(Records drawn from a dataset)
■ ■ ■ ■ ■

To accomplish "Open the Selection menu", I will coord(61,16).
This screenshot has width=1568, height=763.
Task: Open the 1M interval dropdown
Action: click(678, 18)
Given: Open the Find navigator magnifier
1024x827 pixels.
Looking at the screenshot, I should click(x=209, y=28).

■ ■ ■ ■ ■

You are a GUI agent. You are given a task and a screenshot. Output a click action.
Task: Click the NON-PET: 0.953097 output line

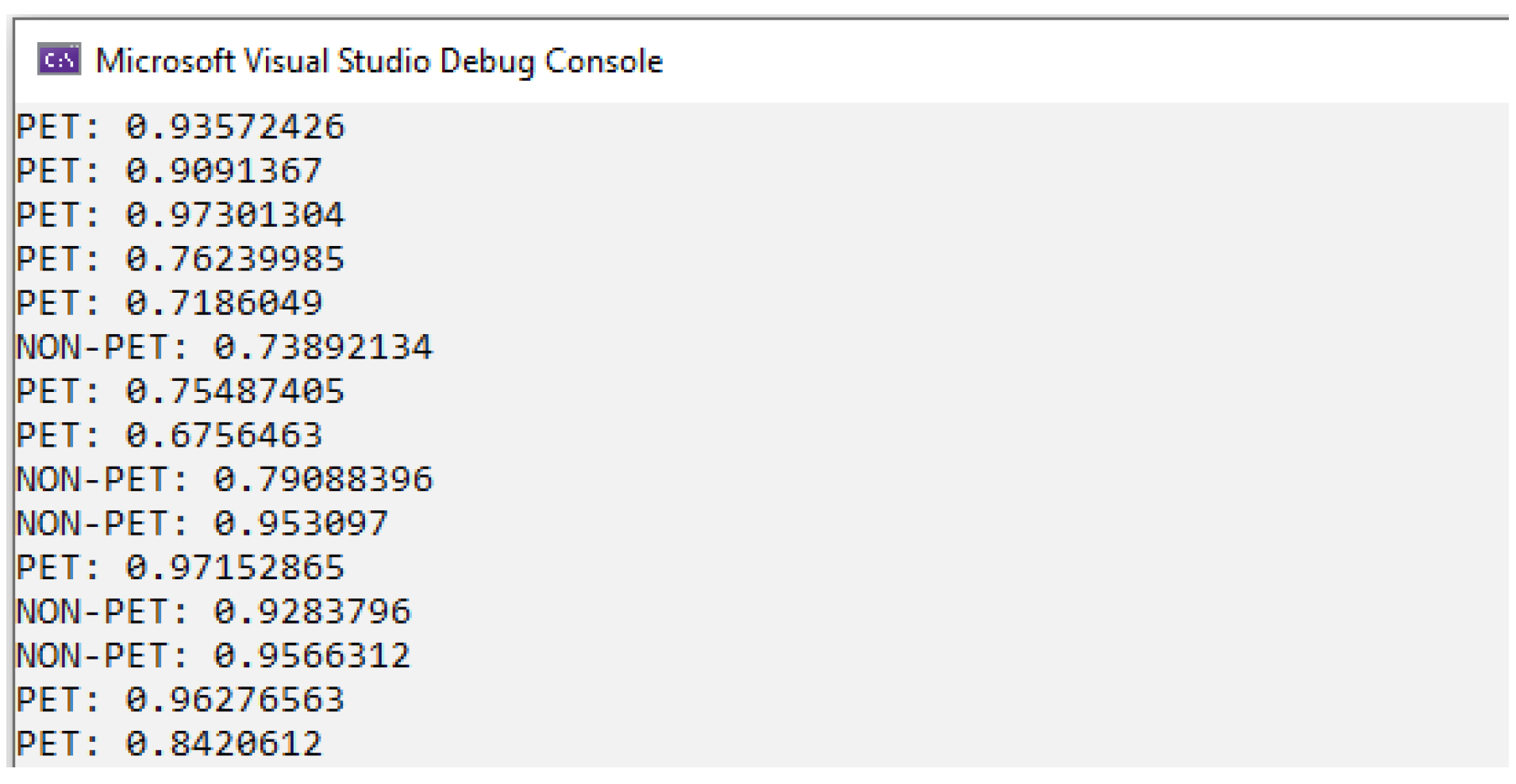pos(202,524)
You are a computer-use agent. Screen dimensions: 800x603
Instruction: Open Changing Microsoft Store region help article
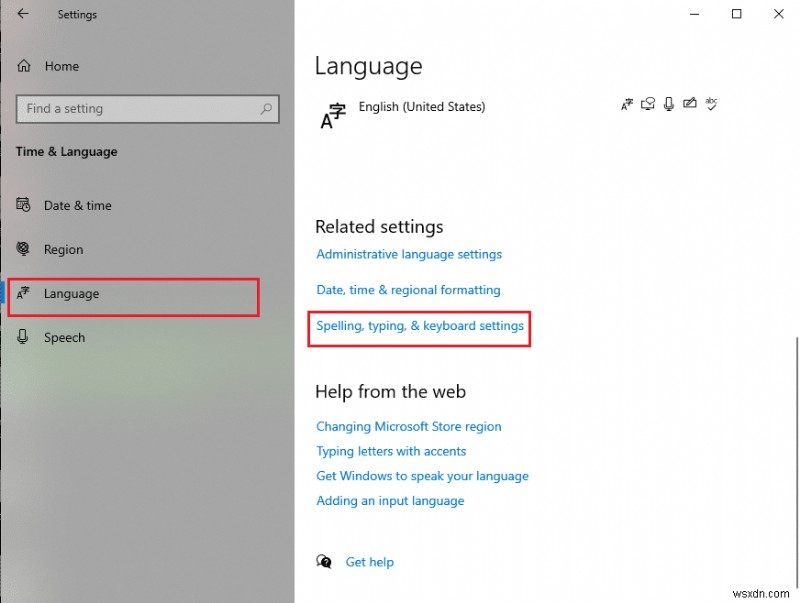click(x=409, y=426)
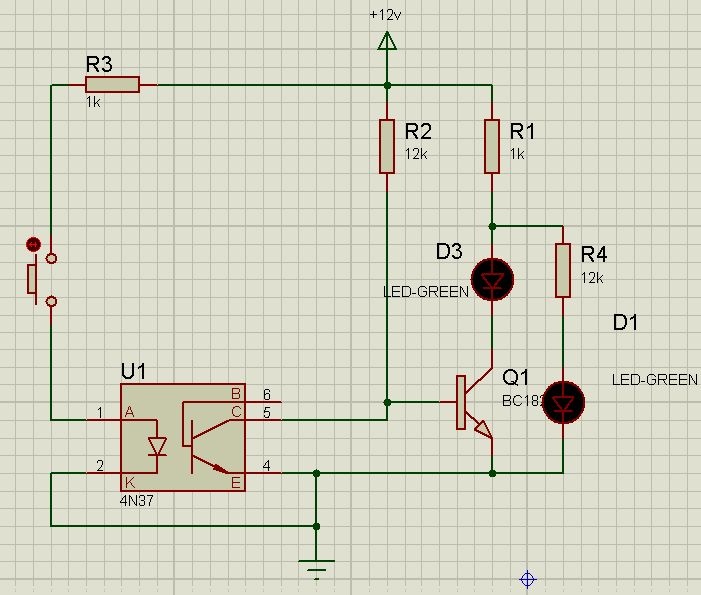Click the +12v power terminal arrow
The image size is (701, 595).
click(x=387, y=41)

■ ■ ■ ■ ■

WHAT TO PRODUCE: What are the lines above that hold the string "agent"? Copy them.

RESPONSE TO THIS EXERCISE:
You are a GUI agent. You are given a task and a screenshot. Output a click action.
You are a computer-use agent. Screen dimensions: 800x603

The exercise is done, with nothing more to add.